Extracted records
################

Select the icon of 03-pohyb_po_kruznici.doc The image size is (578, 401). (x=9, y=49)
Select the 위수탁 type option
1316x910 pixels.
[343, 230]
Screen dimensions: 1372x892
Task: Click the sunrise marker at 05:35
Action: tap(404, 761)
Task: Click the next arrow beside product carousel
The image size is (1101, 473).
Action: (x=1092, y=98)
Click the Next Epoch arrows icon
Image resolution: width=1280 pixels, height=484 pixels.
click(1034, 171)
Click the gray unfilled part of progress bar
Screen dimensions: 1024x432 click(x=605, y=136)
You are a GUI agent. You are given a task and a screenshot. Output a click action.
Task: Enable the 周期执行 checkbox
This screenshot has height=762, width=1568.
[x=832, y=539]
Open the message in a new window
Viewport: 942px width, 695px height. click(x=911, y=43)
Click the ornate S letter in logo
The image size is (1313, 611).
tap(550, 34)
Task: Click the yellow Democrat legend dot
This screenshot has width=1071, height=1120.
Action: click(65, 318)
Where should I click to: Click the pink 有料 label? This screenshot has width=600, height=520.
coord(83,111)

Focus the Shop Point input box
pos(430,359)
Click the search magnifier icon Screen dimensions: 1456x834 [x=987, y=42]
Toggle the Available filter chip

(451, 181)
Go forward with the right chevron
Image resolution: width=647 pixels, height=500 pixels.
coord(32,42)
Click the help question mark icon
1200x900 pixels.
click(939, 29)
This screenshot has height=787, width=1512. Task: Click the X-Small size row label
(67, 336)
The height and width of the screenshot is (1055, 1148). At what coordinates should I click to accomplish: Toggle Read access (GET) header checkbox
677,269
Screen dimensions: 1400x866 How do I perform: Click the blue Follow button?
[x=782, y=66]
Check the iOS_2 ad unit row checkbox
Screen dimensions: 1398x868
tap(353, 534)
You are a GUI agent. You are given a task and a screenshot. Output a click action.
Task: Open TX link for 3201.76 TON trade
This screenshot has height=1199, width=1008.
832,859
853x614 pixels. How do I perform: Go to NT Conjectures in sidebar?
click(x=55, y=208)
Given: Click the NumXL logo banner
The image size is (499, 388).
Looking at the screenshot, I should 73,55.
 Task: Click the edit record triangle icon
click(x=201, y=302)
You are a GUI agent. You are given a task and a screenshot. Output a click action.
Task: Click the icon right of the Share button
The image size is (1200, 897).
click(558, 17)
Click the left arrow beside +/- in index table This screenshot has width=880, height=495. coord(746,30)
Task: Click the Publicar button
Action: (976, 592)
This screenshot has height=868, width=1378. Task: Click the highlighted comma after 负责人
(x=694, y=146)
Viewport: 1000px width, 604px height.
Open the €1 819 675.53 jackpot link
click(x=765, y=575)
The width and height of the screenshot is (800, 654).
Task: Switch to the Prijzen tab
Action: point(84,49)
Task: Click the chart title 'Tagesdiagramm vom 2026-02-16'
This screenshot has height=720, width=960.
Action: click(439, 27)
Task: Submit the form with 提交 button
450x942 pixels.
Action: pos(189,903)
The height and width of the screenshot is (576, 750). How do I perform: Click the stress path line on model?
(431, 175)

################

* Action item
Return nothing but the lines from the top of the records above through the line that has "Task: Enable the 周期执行 checkbox". Keep each one exact.

* Response to this exercise
Select the icon of 03-pohyb_po_kruznici.doc The image size is (578, 401). (x=9, y=49)
Select the 위수탁 type option
1316x910 pixels.
[343, 230]
Screen dimensions: 1372x892
Task: Click the sunrise marker at 05:35
Action: tap(404, 761)
Task: Click the next arrow beside product carousel
The image size is (1101, 473).
Action: (x=1092, y=98)
Click the Next Epoch arrows icon
Image resolution: width=1280 pixels, height=484 pixels.
click(1034, 171)
Click the gray unfilled part of progress bar
Screen dimensions: 1024x432 click(x=605, y=136)
You are a GUI agent. You are given a task and a screenshot. Output a click action.
Task: Enable the 周期执行 checkbox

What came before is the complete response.